2. Description of the Related Art
Conventionally, in the technical field of electronic musical
instruments, there is utilized an electronic musical instrument for
storing sequence information, the information elements of which
concerning performances are arranged in the performance order, for
sequentially reading the sequence information and effecting an
automatic performance by using the read sequence information. The
sequence information comprises a plurality of elements of key
number data and step-time data. The key number data represents
pitches of musical tones; and the step-time data represents a time
from a moment corresponding to the first note of a piece of music
(i.e., the first note of the first bar of the piece of music) to
another moment at which a sounding of a musical tone of the piece
of music is started.
When effecting such an automatic performance, a player must preset
musical-factor data (e.g., timbre data designating the timbre of
each musical tone, transposition data, and tempo data denoting the
tempo at which the music is performed) in an electronic musical
instrument before an automatic performance is effected. Namely,
prior to the automatic performance, the player must set the musical
factors by turning on a timbre switch corresponding to a desired
timbre and adjust a transposition knob or control and a tempo
control, to thus set the desired data.
Where each musical factor is established prior to an automatic
performance as above described, however, the musical factors are
not changed but are fixed thereafter until the performance is
completed. Consequently, the conventional electronic musical
instrument encounters a problem in that the content of an automatic
performance becomes monotonous.
Therefore, a countermeasure has been considered whereby, in the
middle of an automatic performance, the timbre switch is placed in
another position and/or the transposition control and the tempo
control are operated, but it is very troublesome to carry out such
a countermeasure in the middle of a performance. Further, it is
necessary to timely perform such a countermeasure, because the
content of the performance becomes unnatural if such a
countermeasure is effected at a pause (e.g., an end of a bar)
during a performance. It is very difficult, however, to timely
effect such a countermeasure.
Furthermore, the conventional electronic musical instrument
provides a function known as a fill-in function, i.e., a function
of changing the content of an automatic performance of one phrase
or two phrases in response to a depression of a fill-in button
thereof in the middle of the performance. Nevertheless, the content
of the performance returns to the original content thereof after
such a fill-in performance (i.e., the performance using the fill-in
function) is completed. Moreover, the fill-in button must be
operated for executing the fill-in function, and thus the
conventional electronic musical instrument encounters another
problem in that the execution of the fill-in function is
troublesome.
Further, various devices to be employed in the conventional
electronic musical instrument for the facilitating of a chord
performance have been proposed. For example, a device for
performing an automatic chord-form performance has been proposed
whereby the automatic chord-form performance is effected by
automatically repeating a chord performance by continuing to press
(or by once pressing) each of the keys of an accompaniment portion
of a keyboard corresponding to the musical tones of a chord, while
an automatic rhythm performance is effected.
Another proposal is for a device for effecting a one-finger chord
performance. An this device, the one-finger chord performance is
effected by automatically repeating a performance of a type of
chord (e.g., a major triad) by continuing to press (or by once
pressing) a key of an accompaniment portion of a keyboard
corresponding to a root of the chord, while an automatic rhythm
performance is effected and, for example, the type of chord to be
performed is changed according to the number of pressed keys,
explained below. Namely, the type of chord is changed to a minor
triad by simultaneously continuing to press (or only once pressing)
another key together with the key corresponding to the root of the
major triad, and then the type of chord is further changed to a
seventh chord by simultaneously continuing to press (or only once
pressing) still another key together with the keys respectively
corresponding to the minor triad.
※ ※ ※
▸ **What is being asked**:
Answer these questions using the related-art text on electronic musical instruments.
(a) What does the step-time data represent?
(b) After a fill-in performance is completed, what happens to the content of the performance?
(c) In the one-finger chord device, what type of chord results from pressing another key together with the key for the root of the major triad?

▸ **Given information**:
※ ※ ※
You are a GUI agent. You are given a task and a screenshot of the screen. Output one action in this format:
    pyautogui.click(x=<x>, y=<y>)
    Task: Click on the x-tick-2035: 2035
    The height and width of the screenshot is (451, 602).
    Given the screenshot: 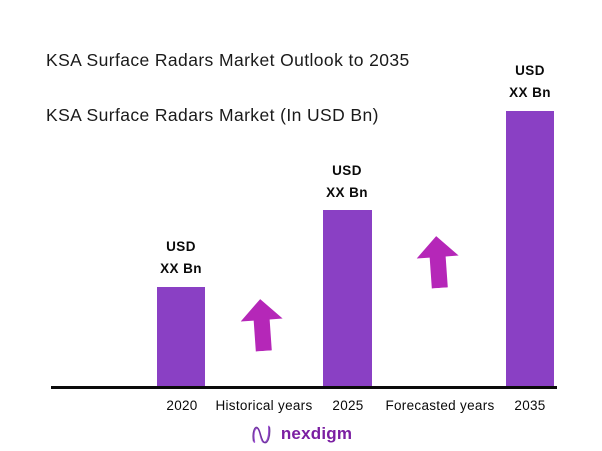 What is the action you would take?
    pyautogui.click(x=530, y=406)
    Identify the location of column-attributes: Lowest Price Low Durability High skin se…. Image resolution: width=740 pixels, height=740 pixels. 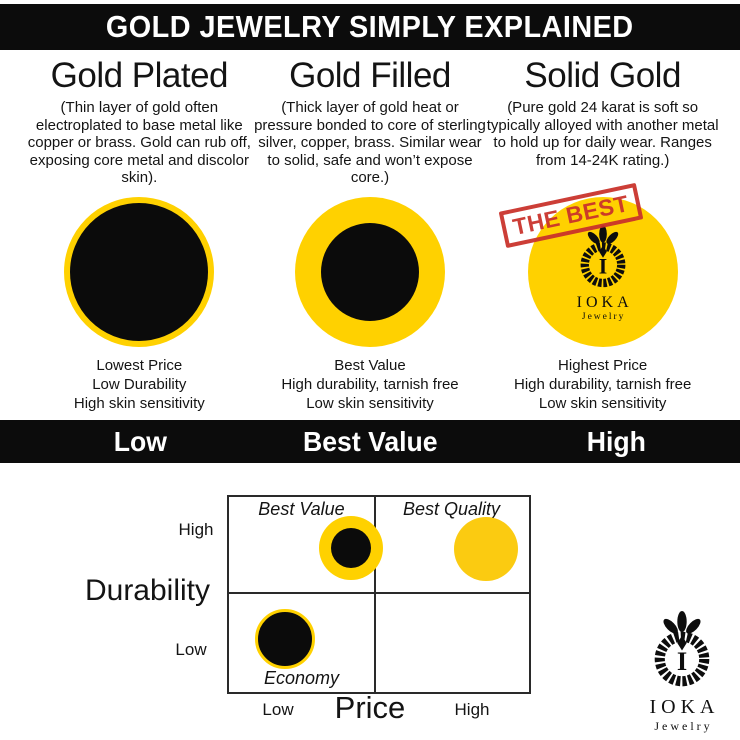
(140, 384).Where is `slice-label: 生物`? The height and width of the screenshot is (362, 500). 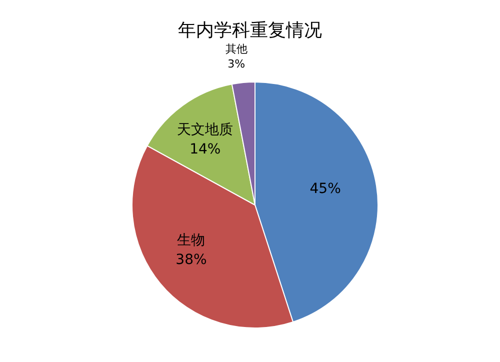
slice-label: 生物 is located at coordinates (192, 240). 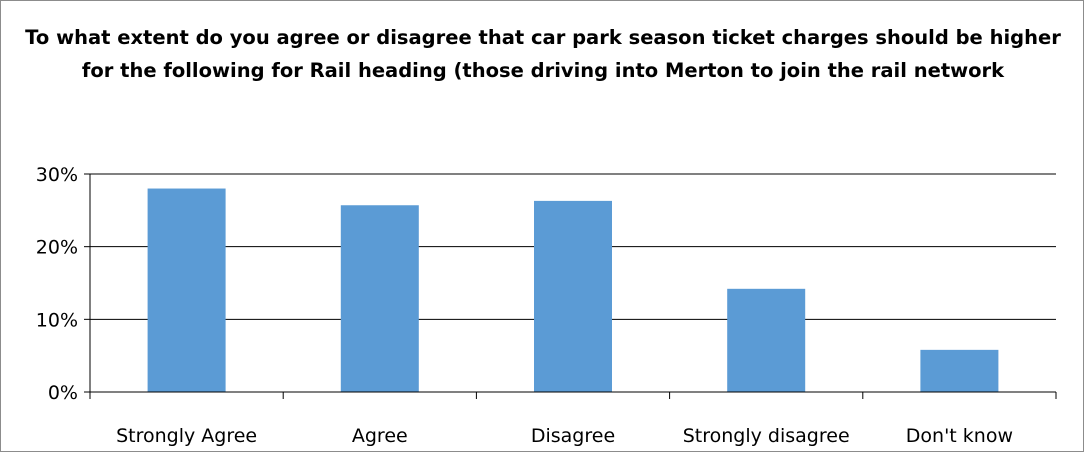 I want to click on y-tick-label: 30%, so click(x=57, y=175).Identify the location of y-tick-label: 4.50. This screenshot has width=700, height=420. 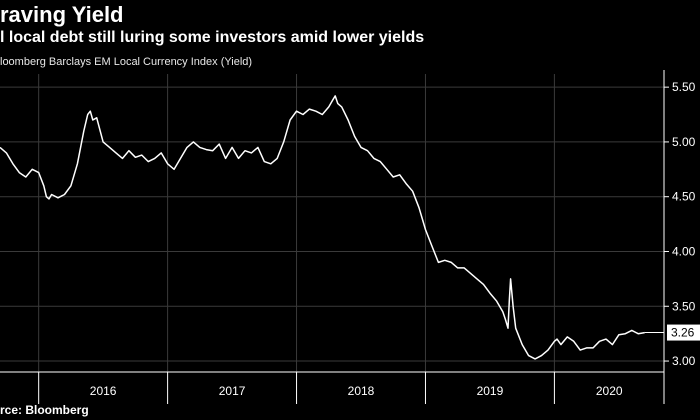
※ ※ ※
▸ **Task answer**:
(a) A time from a moment corresponding to the first note of a piece of music to another moment at which a sounding of a musical tone of the piece starts.
(b) It returns to its original content.
(c) A minor triad.